University reputation and ranking — getting the researchers on board

In the first of this series of blog posts about the OCLC Research Library Partnership June meeting in San Francisco, Jim compared the US to other parts of the world in terms of their engagement with research reputation and ranking.  He highlighted one of the things that was common to all of the geographic areas represented at the meeting:  the need for a balance between compliance and service goals.  The library does not want to be seen by researchers as a cop enforcing mandates and gathering assessment data, but rather as a source of support for, if not collaboration in, their research.  As Google Scholar’s Anurag Acharya put it, “Conflicting imperatives abound.”

RRRTo ensure that researchers are motivated to participate in activities that contribute to university reputation and ranking, the services we design to meet reputation and ranking goals need to deliver benefits to researchers.  Some of the ways libraries can offer benefits that resonate with researchers are:

  • Reduce the number of times they have to input data.  Register them with ORCID and ISNI.  Assign DOIs for their outputs.  And libraries should speak with a unified voice in attempting to get key research workflow tools to output information as input to other systems.

RECORD SET ->
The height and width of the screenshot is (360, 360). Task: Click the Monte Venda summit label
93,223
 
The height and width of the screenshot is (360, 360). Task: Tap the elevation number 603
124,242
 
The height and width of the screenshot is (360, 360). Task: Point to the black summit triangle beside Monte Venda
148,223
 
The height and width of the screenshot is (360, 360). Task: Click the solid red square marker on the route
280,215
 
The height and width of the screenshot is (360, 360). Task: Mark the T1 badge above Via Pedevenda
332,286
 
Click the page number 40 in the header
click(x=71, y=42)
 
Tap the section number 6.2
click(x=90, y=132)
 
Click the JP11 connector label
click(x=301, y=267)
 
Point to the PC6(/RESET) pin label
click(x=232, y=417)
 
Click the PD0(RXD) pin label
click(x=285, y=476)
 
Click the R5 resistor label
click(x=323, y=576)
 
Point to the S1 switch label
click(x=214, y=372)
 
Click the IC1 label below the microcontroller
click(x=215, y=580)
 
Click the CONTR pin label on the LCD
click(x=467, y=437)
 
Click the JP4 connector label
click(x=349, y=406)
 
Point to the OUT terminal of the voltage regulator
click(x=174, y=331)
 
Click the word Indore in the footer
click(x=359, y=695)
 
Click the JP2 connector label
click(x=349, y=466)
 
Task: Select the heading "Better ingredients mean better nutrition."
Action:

--

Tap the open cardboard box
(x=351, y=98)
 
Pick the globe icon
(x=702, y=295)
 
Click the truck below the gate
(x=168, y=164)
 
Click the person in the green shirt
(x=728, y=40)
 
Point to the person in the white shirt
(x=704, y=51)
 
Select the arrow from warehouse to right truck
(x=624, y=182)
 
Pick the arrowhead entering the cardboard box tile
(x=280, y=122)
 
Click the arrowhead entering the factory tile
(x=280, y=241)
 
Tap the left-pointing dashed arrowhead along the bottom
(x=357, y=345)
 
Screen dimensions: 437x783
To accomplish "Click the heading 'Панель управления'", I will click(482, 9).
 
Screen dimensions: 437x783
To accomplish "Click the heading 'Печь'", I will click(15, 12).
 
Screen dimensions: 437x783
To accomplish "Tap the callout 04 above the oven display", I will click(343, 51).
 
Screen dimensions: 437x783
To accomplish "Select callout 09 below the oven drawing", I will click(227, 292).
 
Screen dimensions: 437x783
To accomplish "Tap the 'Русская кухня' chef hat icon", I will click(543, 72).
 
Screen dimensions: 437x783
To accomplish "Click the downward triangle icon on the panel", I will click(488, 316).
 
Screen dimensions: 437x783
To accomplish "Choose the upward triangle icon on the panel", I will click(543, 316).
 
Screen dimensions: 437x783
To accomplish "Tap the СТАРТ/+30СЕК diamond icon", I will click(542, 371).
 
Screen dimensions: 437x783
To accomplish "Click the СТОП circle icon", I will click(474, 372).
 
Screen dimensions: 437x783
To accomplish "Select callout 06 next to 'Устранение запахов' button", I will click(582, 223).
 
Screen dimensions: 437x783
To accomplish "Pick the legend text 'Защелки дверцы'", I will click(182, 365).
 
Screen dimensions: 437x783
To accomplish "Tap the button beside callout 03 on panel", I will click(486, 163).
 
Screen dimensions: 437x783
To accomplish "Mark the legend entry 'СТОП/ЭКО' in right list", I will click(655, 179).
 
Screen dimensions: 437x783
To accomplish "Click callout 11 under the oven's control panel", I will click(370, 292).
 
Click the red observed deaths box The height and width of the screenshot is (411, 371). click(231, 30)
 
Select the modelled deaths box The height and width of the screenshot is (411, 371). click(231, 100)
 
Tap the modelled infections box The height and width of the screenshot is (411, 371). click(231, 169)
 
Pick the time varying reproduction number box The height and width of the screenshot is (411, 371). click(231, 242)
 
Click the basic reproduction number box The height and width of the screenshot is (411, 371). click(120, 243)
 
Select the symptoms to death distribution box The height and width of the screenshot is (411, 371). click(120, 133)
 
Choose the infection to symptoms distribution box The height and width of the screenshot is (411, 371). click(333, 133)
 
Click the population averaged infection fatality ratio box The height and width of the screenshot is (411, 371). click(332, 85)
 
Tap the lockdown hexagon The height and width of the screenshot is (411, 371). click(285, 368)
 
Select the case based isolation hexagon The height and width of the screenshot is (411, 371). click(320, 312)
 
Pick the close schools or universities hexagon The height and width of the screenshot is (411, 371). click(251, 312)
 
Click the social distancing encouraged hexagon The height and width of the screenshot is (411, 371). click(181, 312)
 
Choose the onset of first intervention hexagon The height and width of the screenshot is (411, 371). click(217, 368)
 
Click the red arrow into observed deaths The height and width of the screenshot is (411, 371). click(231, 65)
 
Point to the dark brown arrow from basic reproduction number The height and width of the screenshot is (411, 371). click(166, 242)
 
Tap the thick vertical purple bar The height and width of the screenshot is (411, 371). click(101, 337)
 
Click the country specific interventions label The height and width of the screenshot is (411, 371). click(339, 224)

PROBLEMS TO SOLVE ->
1: According to the blog post on university reputation and ranking, how does the library not want researchers to see it?
2: Rewrite the part of the blog post on university reputation and ranking starting at "RRRTo ensure that" and ending at "to other systems.", putting "institutions" in place of "libraries".

TASK-BY-TASK RESULTS ->
1: As a cop enforcing mandates and gathering assessment data.

2:
RRRTo ensure that researchers are motivated to participate in activities that contribute to university reputation and ranking, the services we design to meet reputation and ranking goals need to deliver benefits to researchers.  Some of the ways institutions can offer benefits that resonate with researchers are:

  • Reduce the number of times they have to input data.  Register them with ORCID and ISNI.  Assign DOIs for their outputs.  And institutions should speak with a unified voice in attempting to get key research workflow tools to output information as input to other systems.